This spud's for you

Spudnik’s baked potatoes might be the tastiest snack in the galaxy

It's 3 a.m. and the band's finished its last set. Or maybe you're wired after an epic session at the Jen Library. Either way, you're stumbling around downtown looking for sustenance.

Perhaps your appetite is set on something a bit more nutritious than the ubiquitous pizza and hot dogs, maybe with a dash of sriracha. Better yet if it happens to be gluten-free, vegetarian and hella cheap.

So muster up your inner compass and head to the west end of Broughton Street, where Spudnik cheerfully serves up fresh-baked potatoes until 4 a.m. Thursday through Saturday.

For around six bucks, you can choose from standard Russet or orange sweet, and pile it high with all the usual fixin's — and plenty of unusual ones, too.

"It was kind of a revelation when I realized you could put just about anything on a potato," says proprietor Andrew Wanamaker, who launched Spudnik at 416 W. Broughton a few weeks ago and is already drawing in the late night noshers.

Spudnik opens at 11 a.m., so plenty of sober people are finding their way in for lunch, snacks and dinner, too.

Wanamaker says that while most customers go for the Classic (a Russet loaded with cheddar cheese, sour cream, butter and chives), others are foraying into other menu offerings like The Athenian (another Russet with feta cheese, roasted red pepper hummus, olives and capers) and The Sugar Mama (a sweet potato Thanksgiving paradise of toasted almonds, cinnamon butter and marshmallows.)

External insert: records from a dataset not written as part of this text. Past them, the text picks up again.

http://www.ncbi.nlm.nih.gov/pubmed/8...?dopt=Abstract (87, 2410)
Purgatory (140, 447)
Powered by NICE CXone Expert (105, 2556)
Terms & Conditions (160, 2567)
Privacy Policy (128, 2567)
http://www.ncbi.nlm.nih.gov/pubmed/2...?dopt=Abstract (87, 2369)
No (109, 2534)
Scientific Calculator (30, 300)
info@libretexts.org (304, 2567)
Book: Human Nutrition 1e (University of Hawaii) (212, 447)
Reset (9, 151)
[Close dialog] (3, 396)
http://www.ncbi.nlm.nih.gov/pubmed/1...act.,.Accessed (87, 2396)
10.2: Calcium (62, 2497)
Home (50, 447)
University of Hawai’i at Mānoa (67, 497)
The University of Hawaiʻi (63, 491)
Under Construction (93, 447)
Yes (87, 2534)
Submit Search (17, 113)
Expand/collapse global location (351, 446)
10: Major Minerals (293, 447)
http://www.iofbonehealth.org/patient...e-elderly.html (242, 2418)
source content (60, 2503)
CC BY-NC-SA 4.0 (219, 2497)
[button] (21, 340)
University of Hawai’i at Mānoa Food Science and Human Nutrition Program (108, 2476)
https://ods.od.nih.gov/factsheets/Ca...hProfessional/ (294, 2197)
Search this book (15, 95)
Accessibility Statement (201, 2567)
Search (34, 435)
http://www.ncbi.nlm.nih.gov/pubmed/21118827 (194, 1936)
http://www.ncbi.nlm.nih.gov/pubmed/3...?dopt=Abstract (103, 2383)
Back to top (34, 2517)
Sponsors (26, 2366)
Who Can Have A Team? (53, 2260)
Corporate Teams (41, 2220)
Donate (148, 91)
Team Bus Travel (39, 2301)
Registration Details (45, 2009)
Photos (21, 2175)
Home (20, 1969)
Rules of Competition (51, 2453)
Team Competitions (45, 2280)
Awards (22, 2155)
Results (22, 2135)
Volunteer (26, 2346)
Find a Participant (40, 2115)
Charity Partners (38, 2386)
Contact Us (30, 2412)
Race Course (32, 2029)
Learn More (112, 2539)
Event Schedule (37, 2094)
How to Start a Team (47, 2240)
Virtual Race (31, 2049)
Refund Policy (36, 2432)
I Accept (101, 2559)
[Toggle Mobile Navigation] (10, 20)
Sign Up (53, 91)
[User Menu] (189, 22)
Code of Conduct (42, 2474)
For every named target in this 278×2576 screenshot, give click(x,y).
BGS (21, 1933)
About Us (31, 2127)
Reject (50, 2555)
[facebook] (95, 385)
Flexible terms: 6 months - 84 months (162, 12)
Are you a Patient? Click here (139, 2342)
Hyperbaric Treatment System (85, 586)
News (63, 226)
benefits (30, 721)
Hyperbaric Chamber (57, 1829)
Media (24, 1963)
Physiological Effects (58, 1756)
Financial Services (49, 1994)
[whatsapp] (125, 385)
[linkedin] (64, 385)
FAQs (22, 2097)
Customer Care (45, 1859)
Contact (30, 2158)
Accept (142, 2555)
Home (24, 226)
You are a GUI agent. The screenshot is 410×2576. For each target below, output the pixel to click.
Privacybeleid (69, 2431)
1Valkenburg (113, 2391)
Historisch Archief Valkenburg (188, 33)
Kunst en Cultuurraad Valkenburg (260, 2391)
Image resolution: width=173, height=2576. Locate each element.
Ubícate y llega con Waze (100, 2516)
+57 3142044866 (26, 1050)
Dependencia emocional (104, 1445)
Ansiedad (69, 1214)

That's right: It's all taters, all the time.

The idea sprouted a few years ago when Wanamaker was helping his best friend, John Croley, clean out another Broughton Street storefront for Croley's new venture, Planet Fun. Among the detritus, Wanamaker found a vintage box that once contained frozen twice-baked cheddar potatoes. Though the box he now refers to as "the holy of holies" only contained some broken G.I. Joe dolls, it piqued his interest. And his appetite.

"All I wanted was a huge, twice-baked potato and there was nowhere," he remembers.

Sensing that he wasn't alone in his hankering for a loaded spud, he soon signed a lease and began a year of tearing out and building up the space, including setting $835 worth of pennies into the floor. He designed everything, working with the 400 square feet to create sleek booths and an economical kitchen with clean angles.

The Connecticut native also happened to be working on his Masters of Architecture at SCAD at the time, making him something of a poster child for innovation and unexpected application of learned skills.

The tight business model is also something Wanamaker hit upon at SCAD. While working on a branding campaign for a BMW dealership, he realized that simplicity is key.

"Successful brands do one thing very well, and they do it first," he says.

Though he doesn't see himself working in front of computer all day long as required by the profession, he vouches that "architecture is the best education I could have chosen. It teaches you a whole different way of thinking."

Sustainability figures prominently into SCAD's architecture program, and Wanamaker translated that philosophy on every level for Spudnik, from the repurposing of all those pennies to the product itself.

"It takes sixty gallons of water to grow a pound of potatoes and it takes 6,000 to grow one pound of beef," he points out.

But no worries, carnivores: For an extra $1.50, you can top any of Spudnik's potatoes with a fistful of bacon. Wanamaker is working on sourcing it locally and says that other options are coming, like sautéed mushrooms and onions.

Tucked between a pawn shop and a convenience store, Spudnik is bound to bring a bit of action to this bald end of Broughton across from the courthouse garage. The eatery is a few steps down from Elev8ted clothing shop, and a new dance club is slated to open in the coming weeks, giving students, tourists and locals even more reason to meander past Montgomery. Wanamaker hopes the new commerce will inspire the city to speed up its scheduled facelift.

"I'd like to help reinvigorate this block," he says. "A bike rack would be a great place to start."

In the meantime, Spudnik is walking distance from dozens of bars, several dorms, many hotels and plenty of offices full of hungry people — facts that did not escape Wanamaker's architectural site analysis skills.

He thinks the low-impact concept could take off in other cities, and judging from the steady lunch rush and late-night pile-ins, he could be right.

Spudnik just may rocket the simple potato's reputation into something stellar.